The Baluch people, for their part, have been waging intermittent insurgencies since their forced incorporation into Pakistan in 1947. In the current warfare Pakistani forces are widely reported to be deploying American-supplied aircraft and intelligence equipment that was intended for use in Afghan border areas. Their victims are forging military links with Sindhi nationalist groups that have been galvanized into action by the death of Benazir Bhutto, a Sindhi hero as was her father, Zulfikar Ali Bhutto.

The breakup of Pakistan would be a costly and destabilizing development that can still be avoided, but only if the United States and other foreign donors use their enormous aid leverage to convince Islamabad that it should not only put the 1973 Constitution back into effect, but amend it to go beyond the limited degree of autonomy it envisaged. Eventually, the minorities want a central government that would retain control only over defense, foreign affairs, international trade, communications and currency. It would no longer have the power to oust an elected provincial government, and would have to renegotiate royalties on resources with the provinces.

In the shorter term, the Bush administration should scrap plans to send Special Forces into border areas in pursuit of Al Qaeda, which would only strengthen Islamist links with Pashtun nationalists. It should help secular Pashtun forces to compete with the Islamists by pushing for fair representation of Pashtun areas now barred from political participation.

It is often argued that the United States must stand by Mr. Musharraf and a unitary Pakistani state to safeguard Pakistan’s nuclear arsenal.
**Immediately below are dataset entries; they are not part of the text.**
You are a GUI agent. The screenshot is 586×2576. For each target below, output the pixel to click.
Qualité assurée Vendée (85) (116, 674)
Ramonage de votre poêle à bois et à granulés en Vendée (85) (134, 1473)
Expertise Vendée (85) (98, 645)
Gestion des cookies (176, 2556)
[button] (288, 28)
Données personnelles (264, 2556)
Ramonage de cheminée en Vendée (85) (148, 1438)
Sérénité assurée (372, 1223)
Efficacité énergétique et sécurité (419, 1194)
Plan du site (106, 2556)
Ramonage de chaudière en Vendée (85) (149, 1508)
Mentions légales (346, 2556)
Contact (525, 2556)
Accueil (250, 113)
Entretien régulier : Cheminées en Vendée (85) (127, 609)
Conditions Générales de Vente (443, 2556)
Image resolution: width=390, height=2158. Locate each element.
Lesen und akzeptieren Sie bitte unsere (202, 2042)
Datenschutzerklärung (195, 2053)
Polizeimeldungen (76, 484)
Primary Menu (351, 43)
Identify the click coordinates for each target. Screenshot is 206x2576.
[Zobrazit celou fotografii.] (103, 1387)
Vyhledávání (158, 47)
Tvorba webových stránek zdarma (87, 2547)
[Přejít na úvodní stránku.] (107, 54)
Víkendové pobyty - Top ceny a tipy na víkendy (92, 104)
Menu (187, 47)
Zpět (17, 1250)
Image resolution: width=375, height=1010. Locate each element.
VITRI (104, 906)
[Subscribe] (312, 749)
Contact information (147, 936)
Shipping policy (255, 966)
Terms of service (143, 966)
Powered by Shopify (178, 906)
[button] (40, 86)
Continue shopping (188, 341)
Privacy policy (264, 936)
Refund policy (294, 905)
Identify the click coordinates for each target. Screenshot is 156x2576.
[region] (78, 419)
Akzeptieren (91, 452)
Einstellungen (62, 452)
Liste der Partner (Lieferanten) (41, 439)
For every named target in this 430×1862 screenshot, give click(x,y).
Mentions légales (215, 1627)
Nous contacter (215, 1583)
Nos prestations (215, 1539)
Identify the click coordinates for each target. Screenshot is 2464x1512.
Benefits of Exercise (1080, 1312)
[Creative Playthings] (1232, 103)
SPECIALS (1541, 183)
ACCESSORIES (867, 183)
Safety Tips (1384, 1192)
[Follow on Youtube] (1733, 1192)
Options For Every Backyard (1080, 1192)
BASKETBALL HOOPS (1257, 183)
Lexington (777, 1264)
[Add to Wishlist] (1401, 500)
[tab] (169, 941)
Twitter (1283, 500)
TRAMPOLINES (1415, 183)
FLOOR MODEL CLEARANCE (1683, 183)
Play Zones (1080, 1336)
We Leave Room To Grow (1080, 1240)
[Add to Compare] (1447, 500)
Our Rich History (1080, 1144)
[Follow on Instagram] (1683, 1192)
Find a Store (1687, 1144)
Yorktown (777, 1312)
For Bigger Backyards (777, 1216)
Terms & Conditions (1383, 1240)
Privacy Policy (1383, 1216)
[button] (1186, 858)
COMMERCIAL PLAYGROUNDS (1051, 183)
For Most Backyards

But the nuclear safeguards depend on the Pakistani Army as an institution, not on the president. They would not be affected by a break-up, since the nuclear weapons would remain under the control of the Punjabi rump state and its army.

The Army has built up a far-flung empire of economic enterprises in all parts of Pakistan with assets in the tens of billions, and can best protect its interests by defusing the escalating conflict with the minorities. Similarly, the minorities would profit from cooperative economic relations with the Punjab, and for this reason prefer confederal autonomy to secession. All concerned, including the United States, have a profound stake in stopping the present slide to Balkanization.

Selig S. Harrison is the director of the Asia program at the Center for International Policy and the author of “In Afghanistan’s Shadow,” a study of Baluch nationalism.